■ ABOUT THIS TASK
I would like each line of the data that holds the word "marker" copied out.

■ Collected data entries
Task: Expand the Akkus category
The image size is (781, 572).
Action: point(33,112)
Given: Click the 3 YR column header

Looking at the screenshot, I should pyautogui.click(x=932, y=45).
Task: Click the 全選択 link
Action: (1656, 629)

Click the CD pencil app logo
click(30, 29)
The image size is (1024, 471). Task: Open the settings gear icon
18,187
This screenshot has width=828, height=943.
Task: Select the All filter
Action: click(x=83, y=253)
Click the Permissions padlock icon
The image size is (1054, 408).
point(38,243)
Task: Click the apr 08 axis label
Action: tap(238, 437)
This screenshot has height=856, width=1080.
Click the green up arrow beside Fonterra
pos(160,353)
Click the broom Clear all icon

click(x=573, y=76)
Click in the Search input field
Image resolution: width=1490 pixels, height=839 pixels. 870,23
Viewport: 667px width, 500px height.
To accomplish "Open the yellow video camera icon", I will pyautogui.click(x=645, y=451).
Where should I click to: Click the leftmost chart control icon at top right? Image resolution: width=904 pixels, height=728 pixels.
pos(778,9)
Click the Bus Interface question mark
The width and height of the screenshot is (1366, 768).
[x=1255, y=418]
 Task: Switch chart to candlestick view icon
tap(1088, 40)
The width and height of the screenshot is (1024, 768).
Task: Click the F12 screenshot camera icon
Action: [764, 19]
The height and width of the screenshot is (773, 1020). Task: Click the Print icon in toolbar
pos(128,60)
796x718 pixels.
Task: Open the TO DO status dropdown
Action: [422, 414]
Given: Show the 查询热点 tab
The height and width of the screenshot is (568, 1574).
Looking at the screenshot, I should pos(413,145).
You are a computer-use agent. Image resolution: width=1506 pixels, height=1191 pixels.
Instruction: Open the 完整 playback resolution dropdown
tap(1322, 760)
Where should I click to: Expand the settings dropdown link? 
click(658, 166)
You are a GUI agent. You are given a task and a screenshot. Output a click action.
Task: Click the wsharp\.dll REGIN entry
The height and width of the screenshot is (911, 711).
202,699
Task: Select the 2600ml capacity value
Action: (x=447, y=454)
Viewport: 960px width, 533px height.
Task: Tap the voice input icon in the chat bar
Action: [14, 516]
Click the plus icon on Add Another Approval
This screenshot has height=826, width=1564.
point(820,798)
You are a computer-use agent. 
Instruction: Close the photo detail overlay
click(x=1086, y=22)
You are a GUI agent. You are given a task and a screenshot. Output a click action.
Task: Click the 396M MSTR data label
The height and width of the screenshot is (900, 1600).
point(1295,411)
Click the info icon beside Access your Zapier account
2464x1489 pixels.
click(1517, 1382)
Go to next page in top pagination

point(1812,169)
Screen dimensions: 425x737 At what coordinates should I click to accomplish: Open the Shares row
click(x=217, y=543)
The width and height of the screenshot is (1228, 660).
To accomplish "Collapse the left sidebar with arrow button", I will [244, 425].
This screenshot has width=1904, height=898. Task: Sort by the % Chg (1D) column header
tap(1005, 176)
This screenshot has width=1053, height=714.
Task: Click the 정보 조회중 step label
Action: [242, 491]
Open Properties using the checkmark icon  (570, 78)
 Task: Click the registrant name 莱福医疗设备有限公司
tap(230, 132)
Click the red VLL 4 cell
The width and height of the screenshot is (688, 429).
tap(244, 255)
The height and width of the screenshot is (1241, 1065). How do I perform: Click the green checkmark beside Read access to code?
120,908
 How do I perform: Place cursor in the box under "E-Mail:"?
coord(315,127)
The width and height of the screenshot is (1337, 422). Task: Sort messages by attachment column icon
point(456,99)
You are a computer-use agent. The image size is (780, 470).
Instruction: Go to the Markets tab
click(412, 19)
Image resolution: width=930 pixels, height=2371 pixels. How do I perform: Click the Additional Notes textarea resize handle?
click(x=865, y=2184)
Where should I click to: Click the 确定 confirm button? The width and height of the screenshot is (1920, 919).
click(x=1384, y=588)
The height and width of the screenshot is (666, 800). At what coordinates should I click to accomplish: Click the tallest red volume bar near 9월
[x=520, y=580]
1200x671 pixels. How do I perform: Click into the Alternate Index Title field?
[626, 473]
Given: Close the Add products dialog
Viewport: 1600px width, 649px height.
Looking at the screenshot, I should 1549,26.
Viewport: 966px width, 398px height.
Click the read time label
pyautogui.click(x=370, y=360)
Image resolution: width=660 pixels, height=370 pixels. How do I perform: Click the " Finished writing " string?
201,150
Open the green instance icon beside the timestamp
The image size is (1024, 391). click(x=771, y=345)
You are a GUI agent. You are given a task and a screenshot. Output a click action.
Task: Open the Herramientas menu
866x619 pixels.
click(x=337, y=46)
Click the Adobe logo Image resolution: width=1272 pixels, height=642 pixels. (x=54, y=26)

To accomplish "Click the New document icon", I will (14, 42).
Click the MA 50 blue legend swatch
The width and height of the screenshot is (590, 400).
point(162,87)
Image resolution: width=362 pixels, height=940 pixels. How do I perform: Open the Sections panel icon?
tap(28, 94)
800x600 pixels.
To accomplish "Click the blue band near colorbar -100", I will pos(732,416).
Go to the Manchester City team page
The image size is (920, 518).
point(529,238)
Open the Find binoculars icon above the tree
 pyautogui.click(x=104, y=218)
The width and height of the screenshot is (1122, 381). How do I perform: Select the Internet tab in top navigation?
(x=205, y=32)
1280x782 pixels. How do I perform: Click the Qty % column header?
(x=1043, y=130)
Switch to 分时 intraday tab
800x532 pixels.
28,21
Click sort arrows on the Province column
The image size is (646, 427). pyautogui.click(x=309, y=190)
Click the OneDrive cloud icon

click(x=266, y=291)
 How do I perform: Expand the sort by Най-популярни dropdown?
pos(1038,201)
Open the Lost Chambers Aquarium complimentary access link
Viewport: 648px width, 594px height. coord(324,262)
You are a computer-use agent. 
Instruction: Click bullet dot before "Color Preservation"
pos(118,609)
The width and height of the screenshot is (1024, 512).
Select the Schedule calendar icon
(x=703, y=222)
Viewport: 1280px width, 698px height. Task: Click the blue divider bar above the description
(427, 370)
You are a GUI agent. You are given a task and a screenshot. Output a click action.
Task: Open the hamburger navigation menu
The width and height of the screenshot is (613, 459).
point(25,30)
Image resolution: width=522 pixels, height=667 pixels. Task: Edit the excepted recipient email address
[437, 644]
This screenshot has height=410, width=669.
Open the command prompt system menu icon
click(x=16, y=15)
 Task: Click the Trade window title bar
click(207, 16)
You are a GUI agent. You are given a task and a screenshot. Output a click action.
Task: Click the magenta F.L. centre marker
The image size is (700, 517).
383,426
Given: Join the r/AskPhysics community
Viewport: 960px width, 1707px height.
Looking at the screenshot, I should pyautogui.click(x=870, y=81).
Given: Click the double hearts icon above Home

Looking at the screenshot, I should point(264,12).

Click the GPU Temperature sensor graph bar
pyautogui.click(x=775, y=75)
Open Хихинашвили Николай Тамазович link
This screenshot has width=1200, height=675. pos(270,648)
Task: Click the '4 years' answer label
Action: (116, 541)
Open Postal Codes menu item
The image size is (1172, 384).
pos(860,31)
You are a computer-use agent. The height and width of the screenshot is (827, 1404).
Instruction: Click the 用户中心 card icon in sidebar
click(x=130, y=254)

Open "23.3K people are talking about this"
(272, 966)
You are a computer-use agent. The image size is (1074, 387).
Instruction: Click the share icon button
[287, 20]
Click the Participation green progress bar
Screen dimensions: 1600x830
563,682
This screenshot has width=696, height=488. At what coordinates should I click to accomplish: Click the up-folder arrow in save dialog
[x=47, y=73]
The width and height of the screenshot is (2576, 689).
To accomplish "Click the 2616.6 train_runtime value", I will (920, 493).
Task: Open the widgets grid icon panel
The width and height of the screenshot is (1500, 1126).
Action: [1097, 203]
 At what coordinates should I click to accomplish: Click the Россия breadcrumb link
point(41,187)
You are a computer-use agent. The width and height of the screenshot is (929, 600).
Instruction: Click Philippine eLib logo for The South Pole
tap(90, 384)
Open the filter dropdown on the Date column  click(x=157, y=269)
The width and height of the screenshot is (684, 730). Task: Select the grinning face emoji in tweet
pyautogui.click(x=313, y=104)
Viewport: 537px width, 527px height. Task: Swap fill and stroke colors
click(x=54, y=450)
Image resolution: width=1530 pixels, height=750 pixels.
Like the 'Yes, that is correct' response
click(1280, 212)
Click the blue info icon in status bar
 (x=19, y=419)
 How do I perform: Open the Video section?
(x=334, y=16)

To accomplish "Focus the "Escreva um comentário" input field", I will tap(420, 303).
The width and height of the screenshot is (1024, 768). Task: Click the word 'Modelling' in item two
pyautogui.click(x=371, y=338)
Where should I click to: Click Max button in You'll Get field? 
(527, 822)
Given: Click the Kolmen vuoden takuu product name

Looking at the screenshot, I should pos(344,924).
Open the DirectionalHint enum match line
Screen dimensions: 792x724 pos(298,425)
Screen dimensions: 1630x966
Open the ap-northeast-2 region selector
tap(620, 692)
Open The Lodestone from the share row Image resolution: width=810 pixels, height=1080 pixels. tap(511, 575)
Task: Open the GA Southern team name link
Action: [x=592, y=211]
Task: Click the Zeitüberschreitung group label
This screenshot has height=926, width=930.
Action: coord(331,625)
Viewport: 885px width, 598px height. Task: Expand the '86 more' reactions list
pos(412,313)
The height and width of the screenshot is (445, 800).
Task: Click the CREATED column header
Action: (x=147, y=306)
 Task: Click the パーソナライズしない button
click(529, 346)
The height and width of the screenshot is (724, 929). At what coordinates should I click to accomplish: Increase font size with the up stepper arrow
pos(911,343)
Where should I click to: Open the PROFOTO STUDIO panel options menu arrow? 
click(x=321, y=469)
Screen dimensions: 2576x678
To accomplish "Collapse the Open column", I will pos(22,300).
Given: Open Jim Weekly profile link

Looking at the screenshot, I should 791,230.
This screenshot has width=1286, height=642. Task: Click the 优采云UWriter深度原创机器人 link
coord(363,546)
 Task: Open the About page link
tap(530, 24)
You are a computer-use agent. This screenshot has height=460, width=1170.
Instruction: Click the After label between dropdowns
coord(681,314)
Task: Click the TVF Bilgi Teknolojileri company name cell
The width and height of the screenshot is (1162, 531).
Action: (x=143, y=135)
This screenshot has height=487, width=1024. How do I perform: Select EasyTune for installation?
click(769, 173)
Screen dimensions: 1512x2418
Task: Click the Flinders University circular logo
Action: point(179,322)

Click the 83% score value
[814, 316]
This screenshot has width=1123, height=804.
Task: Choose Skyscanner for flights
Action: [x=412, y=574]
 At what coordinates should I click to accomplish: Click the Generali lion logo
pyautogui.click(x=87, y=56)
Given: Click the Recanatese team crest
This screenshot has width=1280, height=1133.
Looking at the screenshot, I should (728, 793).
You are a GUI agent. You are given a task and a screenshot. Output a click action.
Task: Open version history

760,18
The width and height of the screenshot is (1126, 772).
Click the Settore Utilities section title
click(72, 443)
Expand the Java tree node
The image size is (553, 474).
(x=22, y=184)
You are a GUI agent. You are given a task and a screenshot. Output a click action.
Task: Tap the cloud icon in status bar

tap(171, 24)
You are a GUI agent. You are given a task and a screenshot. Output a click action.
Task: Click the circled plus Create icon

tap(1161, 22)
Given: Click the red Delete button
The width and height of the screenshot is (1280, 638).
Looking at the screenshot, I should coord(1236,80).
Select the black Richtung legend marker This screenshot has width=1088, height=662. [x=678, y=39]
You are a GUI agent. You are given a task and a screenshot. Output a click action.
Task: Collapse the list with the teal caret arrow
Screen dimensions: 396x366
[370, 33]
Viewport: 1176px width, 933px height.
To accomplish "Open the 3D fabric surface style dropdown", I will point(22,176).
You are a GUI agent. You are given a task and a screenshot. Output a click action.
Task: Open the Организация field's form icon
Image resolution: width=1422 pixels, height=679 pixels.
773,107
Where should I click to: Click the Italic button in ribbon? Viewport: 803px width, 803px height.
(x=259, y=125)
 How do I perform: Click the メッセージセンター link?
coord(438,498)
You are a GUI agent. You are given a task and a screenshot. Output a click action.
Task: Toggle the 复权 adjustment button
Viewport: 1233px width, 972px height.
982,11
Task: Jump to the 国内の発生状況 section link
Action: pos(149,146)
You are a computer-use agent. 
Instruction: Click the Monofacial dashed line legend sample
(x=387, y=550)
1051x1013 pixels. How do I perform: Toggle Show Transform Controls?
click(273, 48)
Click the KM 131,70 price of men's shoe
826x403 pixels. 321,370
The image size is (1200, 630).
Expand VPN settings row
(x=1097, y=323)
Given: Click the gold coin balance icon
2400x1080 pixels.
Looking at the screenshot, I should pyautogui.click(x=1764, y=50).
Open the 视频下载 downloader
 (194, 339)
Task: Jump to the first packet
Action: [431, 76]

■ OUTPUT BELOW
Task: Click the magenta F.L. centre marker
Select the black Richtung legend marker This screenshot has width=1088, height=662. [x=678, y=39]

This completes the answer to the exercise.